Leslie honey, you just can’t do that.
I can laugh now, it is pretty funny, but at the time I could not shut her up fast enough.
My use of vibrato with my singing depends on the style. If I’m doing a song that has long, sustained notes, I use vibrato, to make it interesting. Not all at first, but the vibrato builds up as the note sustains. However, when I’m harmonizing or singing in unison with other singers, as in a choir or chorus, I hold off on the vibrato, in order to blend in with the other voices.
@Jeruba, when someone in my vocals class would get that way my voice prof would refer to it as a warble.
@Yetanotheruser years of listening to my dads quartets and choruses have taught me the value of a good blend, and when it is attained it can be electric!
@nikipedia I’m not sure I’d agree with that—straight tone is often more “natural”—since most untrained voices do not have vibrato (especially younger voices). Most renaissance music, for example, is sung with a straight tone.
From years of choral and classical vocal training, I’d say in terms of voice, it’s much, much, much easier to tune with a bit of vibrato, since your ear tends to average the pitch a bit. This applies to strings as well.
Why is it more appealing? It’s more pleasurable to listen to something in-tune—and it’s much easier to produce and process (listen to) a tone that “in-tune” with vibrato.
I don’t think that’s the whole story, though—and I think it ties in to what @nikipedia‘s friend was talking about—even though I think vibrato is ultimately an affectation (especially if you’re talking about strings)—there’s something that feels organic about listening to a tone with vibrato.
Maybe it’s ultimately mimicry of the natural variance in tone that happens in our voice when we get excited—or the muscle fatigue that forces a singer to use vibrato to keep a note in tune on a long note—that gets codified (to the extreme in opera) as vibrato.
Note, also, that vibrato is primarily a feature of western music—so I wouldn’t jump to say that it’s “natural”.
I considered this all day today (piggybacking liminal’s account once again). Thanks for the question.
“Oscillating approximation”... I understand the comparison you are drawing. Good vibrato though does not result in what I would call an approximation (even when it is delivered as pitch variation… @nikipedia thanks for the comments about dynamic variation as another form of delivery). Correctly used it will actually clarify and emphasize the tonal center of a note. Maybe the question (unintentionally) improperly leads the answer?

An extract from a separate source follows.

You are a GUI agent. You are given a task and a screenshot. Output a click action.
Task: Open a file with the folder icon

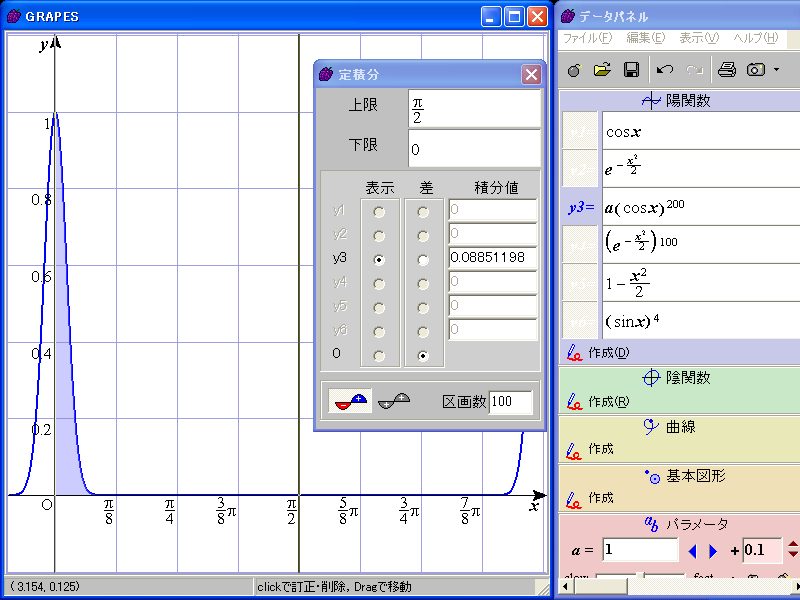click(602, 70)
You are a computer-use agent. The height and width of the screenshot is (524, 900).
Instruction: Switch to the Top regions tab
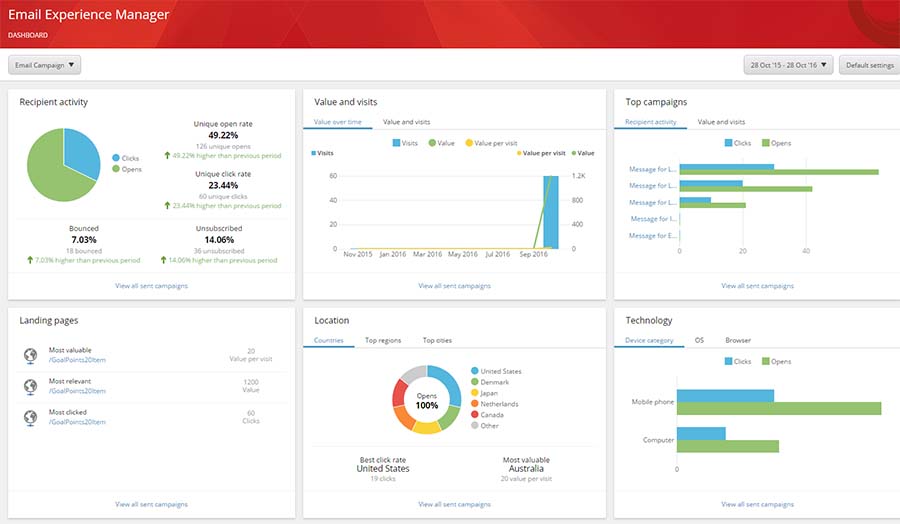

I have often suspected that the various forms of vibrato actually physically cause the sound wave to penetrate a large hall or a complex musical texture. As evidence I notice that even in Western music it did not become fashionable until the Romantic period when halls got larger and musical textures became more complex. A performer will tone it down in a smaller hall or smaller ensemble where it starts to sounds a little weird. And it never sounds the same up close as it does several or many feet away. I do have a hunch there is a physical acoustic phenomenon going on.

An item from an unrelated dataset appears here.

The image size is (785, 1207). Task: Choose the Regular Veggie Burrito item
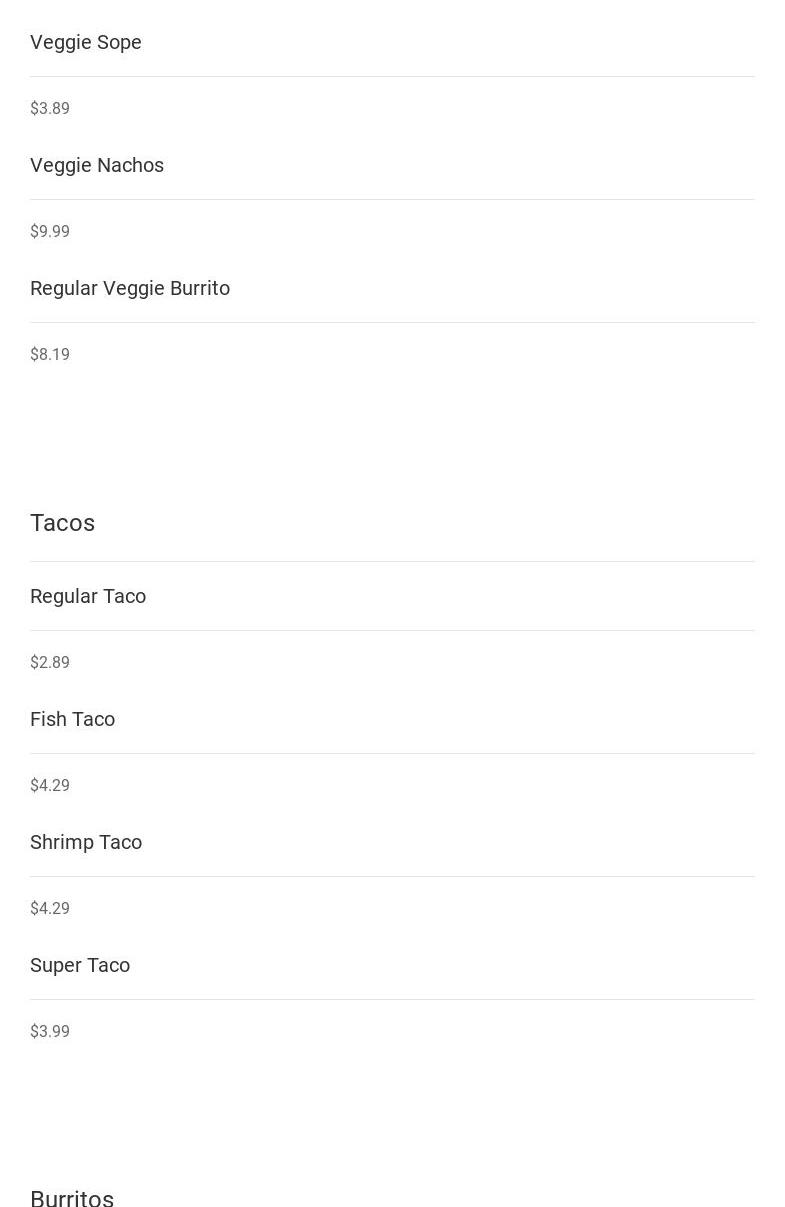130,288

Then from another angle altogether, maybe there actually is more room for approximation in art than it might seem. Think pointillism… Those masterpieces are pretty “clear and sure.”
What do you mean by “piggybacking liminal’s account once again”? Aren’t you (the poster directly above ^ ^ ^) @liminal?
It is my partner answering here, she is also the one who answered the question you referenced about achieving vibrato on the cello (which I asked her to do to help out troubleinharlem). I read your question, asked her about it, and she really liked it. I asked that she point out that she was answering under my name again.